The New Sudoku Players' Forum

by **gsf** » Mon Nov 10, 2008 8:33 am

RW wrote:Joining the discussion a bit late...

I guess gsf's solver can be used to calculate the hamming distance, or? If so, what command should I use?

yes, use the -C option
it computes the distance between each odd/even pair of puzzles on the input
(i.e., puzzle-1 vs puzzle-2, ..., puzzle-i vs puzzle i+1)

by **Mauricio** » Mon Nov 10, 2008 10:11 am

JPF wrote:
here Mauricio and I wrote:
Mauricio wrote:I would think that a better definition of distance is this:

D(A,B)=min{d(A,B):A~A', B~B'}, using the d function defined by JPF.

In this new metric it is trivial that D(A,B)=D(A',B') if A~A' and B~B'. We would want this, as properties of sudokus besides aesthetics should be independent of isomorphism.
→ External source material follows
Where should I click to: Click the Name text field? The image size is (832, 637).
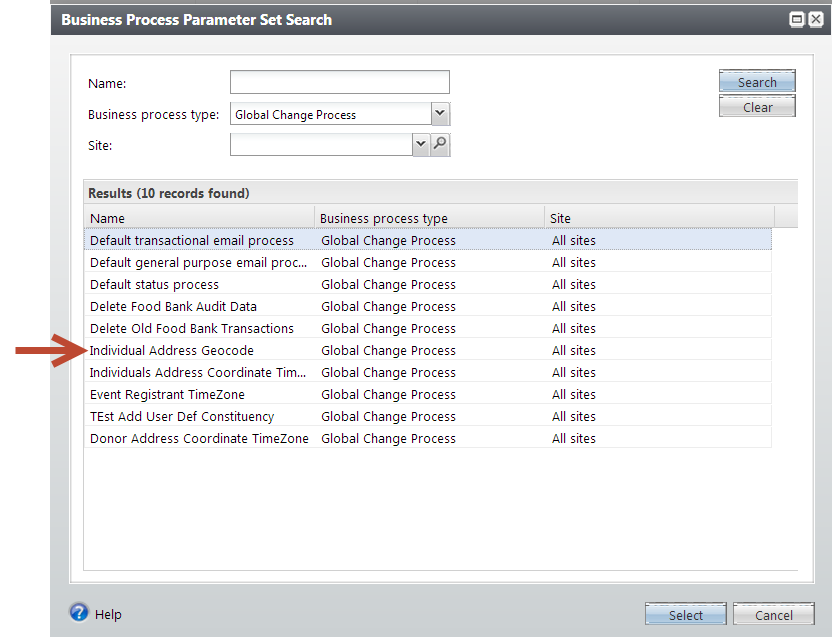pyautogui.click(x=339, y=82)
I think that's a good idea.

It has to be proved that D is a distance on the quotient set S/~

D(A,B)=0 then min{d(A',B'): A'~A, B'~B}=0.
so there are A' and B' such that d(A',B')=0 .
As d is a distance, A'=B' with A'~A and B'~B.
Finally A~B.

I don't have any proof (or counter example) that D(A,B)<=D(A,C)+D(C,B)
Any idea ?
JPF

I'm still looking for a smart proof that D is a metric distance
or isn't

JPF

It is not hard.
d(A,B) is the hamming distance between A and B, as strings, it is easy to see that d is indeed a metric.

If f is a sudoku morphism (ie, some column, row, number permutations), denote f(A) the sudoku A after we apply the moves defined by f.
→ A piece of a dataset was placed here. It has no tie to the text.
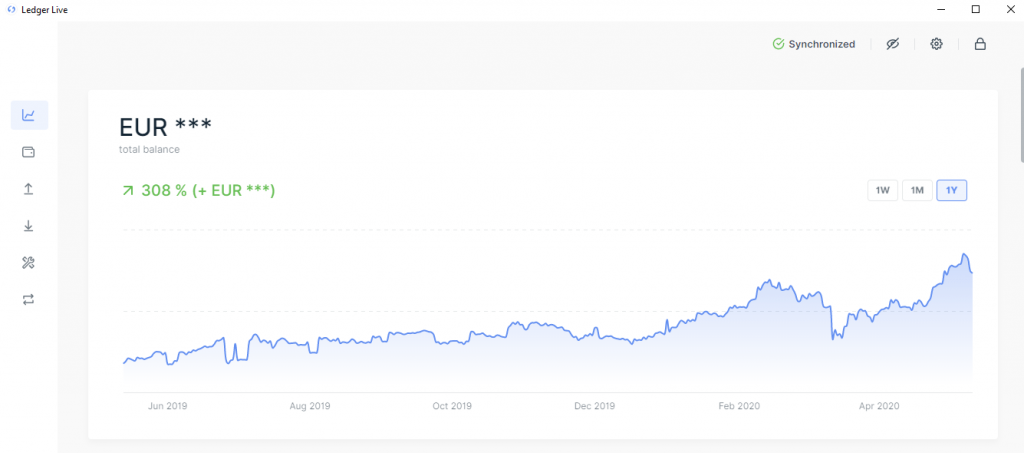The image size is (1024, 453).
Task: Select the 1W time range
Action: coord(882,190)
Now, D(A,B)=d(f(A),g(B)) for some sudoku morphisms f and g, and it is easy to see that d(f(A),g(B))=d(g^(-1)(f(A)),g^(-1)(g(B)))=d(g^(-1)(f(A)),B), where g^(-1) is the morphism inverse of g.
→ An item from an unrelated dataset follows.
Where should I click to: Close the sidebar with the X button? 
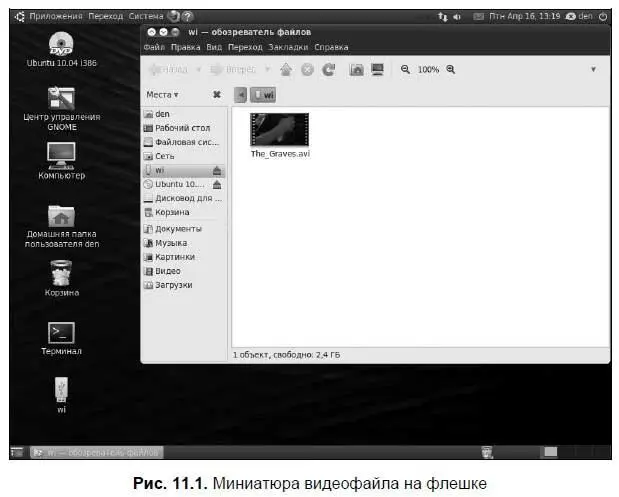tap(216, 95)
So D(A,B)=d(h(A),B) for some sudoku morphism h, and D(A,B)=d(A,k(B)) for some morphism k.

Now, D(A,C)+D(C,B)=d(h(A),C)+d(C,k(B))>=d(h(A),k(B))>=D(A,B). QED.

by **JPF** » Mon Nov 10, 2008 11:20 am

Excellent and neat, Mauricio

Thanks.

JPF

by **Addlan** » Wed Nov 12, 2008 4:29 pm

gsf wrote:adding one clue to each results in two non-isomorphic 50 clue puzzles with 49 clues in common
Code: Select all
123486.9.45.1973.27.92..1.481752.9.65...1927.39267..1.671....2.2....163.93..62..1 123486.9.45.1973.27.92..1.481752.9.65...1927.39267..1.671....2.2....164.93..62..1

We can rephrase it as: grid 1 can be transformed into grid 2 by swapping the digit 3 and the digit 4 (where they differ), i.e. if that digit 3 in grid 1 is changed to digit 4, it can lead to grid 2. View in this way, the distance between grid 1 and grid 2 is 1 clue.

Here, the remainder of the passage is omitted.